Beuker is also something of a magpie when it comes to other teams. “One club I visited held training with all of their best talents across different ages groups; they also did individual training. We stole that and it inspired us to come up with our own version. Another club had a board with magnets of each of its teams with players, their situation and their periodisation; we just copied that. It can be a big or small thing, the only important thing is that it has to happen on the field as a consequence; there has to be a connection to the field. If it improves the coach it improves the players. We always say ‘does it help us get three points more? Does it help you to win?’”
The team is in focus throughout. “In every aspect we use with our boys it’s always related to the team and the bigger picture. You can ask players what they want to develop this year, what they want to improve, and what they are going to do to be better. If I ask that question ten years in a row you will eventually create a culture where people are only thinking about themselves.
“If, by contrast, I ask what is the main objective for the team to develop and what are you going to do about it; what is the biggest improvement for the team and what is your role, the answer will be the same relating to your development but the reference is starting with the team. For me, it’s important to create a culture where you as the individual are also trained as a team player.

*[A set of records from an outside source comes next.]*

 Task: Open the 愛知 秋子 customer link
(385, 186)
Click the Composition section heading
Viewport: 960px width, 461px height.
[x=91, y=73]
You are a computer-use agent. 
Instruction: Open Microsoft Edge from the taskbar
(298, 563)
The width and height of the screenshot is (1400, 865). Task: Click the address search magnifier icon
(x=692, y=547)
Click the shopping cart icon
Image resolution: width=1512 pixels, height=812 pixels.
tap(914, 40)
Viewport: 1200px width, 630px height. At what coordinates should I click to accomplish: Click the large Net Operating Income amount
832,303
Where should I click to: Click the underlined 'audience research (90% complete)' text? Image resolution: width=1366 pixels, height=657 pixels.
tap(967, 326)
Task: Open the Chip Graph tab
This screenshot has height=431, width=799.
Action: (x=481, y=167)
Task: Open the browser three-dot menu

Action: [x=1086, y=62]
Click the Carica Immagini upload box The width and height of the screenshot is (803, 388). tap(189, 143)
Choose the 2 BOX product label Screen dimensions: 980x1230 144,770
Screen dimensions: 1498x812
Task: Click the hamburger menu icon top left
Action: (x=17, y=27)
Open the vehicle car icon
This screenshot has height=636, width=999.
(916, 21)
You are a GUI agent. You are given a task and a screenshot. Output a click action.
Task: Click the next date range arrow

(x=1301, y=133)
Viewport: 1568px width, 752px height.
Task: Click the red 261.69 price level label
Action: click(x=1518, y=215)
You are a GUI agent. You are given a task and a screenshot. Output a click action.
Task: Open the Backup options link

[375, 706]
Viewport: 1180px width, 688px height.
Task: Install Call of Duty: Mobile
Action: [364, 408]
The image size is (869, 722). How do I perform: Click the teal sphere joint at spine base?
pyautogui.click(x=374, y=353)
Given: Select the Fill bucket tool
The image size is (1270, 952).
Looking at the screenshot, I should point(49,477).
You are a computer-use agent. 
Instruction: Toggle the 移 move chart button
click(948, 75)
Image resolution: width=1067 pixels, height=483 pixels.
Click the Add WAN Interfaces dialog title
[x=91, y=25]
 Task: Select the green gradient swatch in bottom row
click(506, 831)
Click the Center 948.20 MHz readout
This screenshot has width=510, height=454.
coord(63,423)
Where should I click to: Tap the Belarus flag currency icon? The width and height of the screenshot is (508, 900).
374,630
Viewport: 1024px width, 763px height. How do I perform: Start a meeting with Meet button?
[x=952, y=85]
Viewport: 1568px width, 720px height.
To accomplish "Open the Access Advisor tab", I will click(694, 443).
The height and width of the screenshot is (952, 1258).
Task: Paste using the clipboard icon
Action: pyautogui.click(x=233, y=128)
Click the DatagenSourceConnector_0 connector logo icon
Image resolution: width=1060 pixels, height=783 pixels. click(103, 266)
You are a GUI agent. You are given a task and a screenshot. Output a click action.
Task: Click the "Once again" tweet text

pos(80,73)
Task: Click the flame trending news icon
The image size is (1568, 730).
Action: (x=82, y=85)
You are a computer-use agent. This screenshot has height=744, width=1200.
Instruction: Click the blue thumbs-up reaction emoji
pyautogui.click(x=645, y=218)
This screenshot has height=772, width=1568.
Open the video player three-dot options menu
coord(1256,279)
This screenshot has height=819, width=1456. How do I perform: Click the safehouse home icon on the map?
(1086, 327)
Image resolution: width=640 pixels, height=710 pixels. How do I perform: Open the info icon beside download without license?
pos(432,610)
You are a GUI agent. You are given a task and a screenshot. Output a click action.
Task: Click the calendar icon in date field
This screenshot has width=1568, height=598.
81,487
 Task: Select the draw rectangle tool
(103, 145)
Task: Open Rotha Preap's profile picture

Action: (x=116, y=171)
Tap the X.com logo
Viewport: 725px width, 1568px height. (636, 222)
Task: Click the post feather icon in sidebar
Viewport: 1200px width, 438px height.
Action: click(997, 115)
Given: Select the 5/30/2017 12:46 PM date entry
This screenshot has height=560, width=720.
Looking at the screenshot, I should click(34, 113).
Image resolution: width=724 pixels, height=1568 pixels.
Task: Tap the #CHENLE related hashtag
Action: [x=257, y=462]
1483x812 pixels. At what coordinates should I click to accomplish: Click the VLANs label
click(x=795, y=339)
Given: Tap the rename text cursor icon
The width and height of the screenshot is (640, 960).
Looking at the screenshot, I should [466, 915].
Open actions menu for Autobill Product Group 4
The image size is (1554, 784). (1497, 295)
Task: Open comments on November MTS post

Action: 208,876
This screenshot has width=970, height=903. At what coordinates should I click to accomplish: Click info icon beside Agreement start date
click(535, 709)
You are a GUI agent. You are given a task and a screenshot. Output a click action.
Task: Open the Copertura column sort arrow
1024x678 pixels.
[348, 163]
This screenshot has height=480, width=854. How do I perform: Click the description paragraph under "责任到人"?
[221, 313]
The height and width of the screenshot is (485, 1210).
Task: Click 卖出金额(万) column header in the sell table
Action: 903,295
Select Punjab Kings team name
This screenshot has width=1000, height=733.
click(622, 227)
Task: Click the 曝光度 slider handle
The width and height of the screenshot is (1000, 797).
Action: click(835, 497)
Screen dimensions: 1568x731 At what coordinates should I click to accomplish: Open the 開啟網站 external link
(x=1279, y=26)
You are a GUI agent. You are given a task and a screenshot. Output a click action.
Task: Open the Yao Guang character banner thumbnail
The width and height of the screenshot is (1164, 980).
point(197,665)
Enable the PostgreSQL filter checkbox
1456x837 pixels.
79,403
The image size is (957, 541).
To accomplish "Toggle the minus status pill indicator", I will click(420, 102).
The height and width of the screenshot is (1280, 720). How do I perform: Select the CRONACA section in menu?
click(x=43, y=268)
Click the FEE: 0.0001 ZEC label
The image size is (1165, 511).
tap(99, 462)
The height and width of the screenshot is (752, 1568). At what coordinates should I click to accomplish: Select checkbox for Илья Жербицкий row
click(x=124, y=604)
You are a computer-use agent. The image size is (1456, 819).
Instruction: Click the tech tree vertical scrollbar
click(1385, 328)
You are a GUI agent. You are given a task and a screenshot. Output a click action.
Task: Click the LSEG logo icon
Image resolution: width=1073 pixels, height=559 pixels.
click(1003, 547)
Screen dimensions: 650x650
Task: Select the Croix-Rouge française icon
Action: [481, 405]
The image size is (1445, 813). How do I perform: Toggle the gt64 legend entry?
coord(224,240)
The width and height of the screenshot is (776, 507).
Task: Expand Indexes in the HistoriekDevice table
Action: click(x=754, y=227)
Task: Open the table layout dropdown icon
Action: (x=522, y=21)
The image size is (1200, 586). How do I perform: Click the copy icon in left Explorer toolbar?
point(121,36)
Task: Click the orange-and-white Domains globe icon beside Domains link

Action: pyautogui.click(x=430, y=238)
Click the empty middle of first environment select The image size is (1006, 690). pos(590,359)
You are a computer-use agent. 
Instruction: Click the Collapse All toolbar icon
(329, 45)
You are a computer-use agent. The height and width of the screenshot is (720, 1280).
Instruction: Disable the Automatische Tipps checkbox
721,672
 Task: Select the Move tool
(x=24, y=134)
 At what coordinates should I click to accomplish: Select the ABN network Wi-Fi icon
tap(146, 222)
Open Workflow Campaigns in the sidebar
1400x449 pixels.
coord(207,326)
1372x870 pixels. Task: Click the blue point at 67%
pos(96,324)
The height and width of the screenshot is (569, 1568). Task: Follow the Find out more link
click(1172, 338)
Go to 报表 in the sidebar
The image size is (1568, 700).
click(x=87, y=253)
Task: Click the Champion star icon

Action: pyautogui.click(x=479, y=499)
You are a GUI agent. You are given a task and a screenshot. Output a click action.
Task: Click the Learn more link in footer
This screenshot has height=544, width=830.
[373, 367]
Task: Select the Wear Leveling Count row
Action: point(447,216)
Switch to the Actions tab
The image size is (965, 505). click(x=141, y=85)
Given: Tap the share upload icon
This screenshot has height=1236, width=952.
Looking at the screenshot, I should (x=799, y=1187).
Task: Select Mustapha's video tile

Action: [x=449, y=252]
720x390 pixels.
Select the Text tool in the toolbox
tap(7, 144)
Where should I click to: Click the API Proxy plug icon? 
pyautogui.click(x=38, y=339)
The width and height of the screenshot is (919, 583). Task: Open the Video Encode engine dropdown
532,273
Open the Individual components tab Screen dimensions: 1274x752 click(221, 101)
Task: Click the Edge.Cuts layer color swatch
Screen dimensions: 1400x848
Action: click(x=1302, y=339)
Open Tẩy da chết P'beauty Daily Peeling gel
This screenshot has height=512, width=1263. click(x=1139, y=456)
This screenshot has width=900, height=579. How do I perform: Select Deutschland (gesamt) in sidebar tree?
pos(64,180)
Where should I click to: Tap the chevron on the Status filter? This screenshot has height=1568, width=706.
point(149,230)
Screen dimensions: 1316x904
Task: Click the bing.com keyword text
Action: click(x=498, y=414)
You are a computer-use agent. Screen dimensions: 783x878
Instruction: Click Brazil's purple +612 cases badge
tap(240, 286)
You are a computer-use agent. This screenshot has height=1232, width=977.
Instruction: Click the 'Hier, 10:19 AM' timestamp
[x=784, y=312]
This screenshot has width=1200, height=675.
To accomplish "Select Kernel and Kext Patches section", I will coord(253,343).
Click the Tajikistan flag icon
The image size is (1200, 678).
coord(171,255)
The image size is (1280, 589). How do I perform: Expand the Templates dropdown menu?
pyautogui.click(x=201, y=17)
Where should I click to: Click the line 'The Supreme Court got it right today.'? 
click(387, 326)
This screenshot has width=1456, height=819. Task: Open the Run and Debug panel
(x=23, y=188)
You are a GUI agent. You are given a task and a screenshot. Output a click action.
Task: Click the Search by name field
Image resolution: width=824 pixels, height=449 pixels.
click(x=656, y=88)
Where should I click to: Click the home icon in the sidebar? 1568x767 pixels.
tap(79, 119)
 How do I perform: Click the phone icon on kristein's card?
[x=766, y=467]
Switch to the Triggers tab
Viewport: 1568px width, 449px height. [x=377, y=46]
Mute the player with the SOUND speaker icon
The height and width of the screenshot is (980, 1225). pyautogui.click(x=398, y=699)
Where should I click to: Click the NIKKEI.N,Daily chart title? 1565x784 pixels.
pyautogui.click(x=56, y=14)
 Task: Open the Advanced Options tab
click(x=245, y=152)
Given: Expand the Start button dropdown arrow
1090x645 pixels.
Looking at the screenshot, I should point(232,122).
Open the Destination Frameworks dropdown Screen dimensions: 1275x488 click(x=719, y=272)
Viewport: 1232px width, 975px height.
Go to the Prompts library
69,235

“There are clubs where they only ask questions such as how can you help your colleagues get better; what are you going to do to make the guy on the left or right of you better. That creates a different mindset.”
Beuker also speaks out against early specialisation in young players, even if AZ have a firm understanding by the time the player reaches under-16 level. “There’s physical, technical and cognitive reasons why you should begin your career playing in multiple positions,” he argues. “We’ll constantly have the boys playing in different positions, both in training and in matches, until under-13 level. Then at under-14s, 15s, and 16s we will change them across two or three position; and we’re constantly changing formations in training so that they can understand the different principles of a formation.
“Finally, we know this is your position and we begin to specialise; this is necessary with the under-15s and 16s to make sure they’re in the right position, that they understand the other real talents in the team; it’s good for team cohesion and the lines of working together will be thicker.”
By using such means is talent created at AZ Alkmaar and it does not have cost the earth.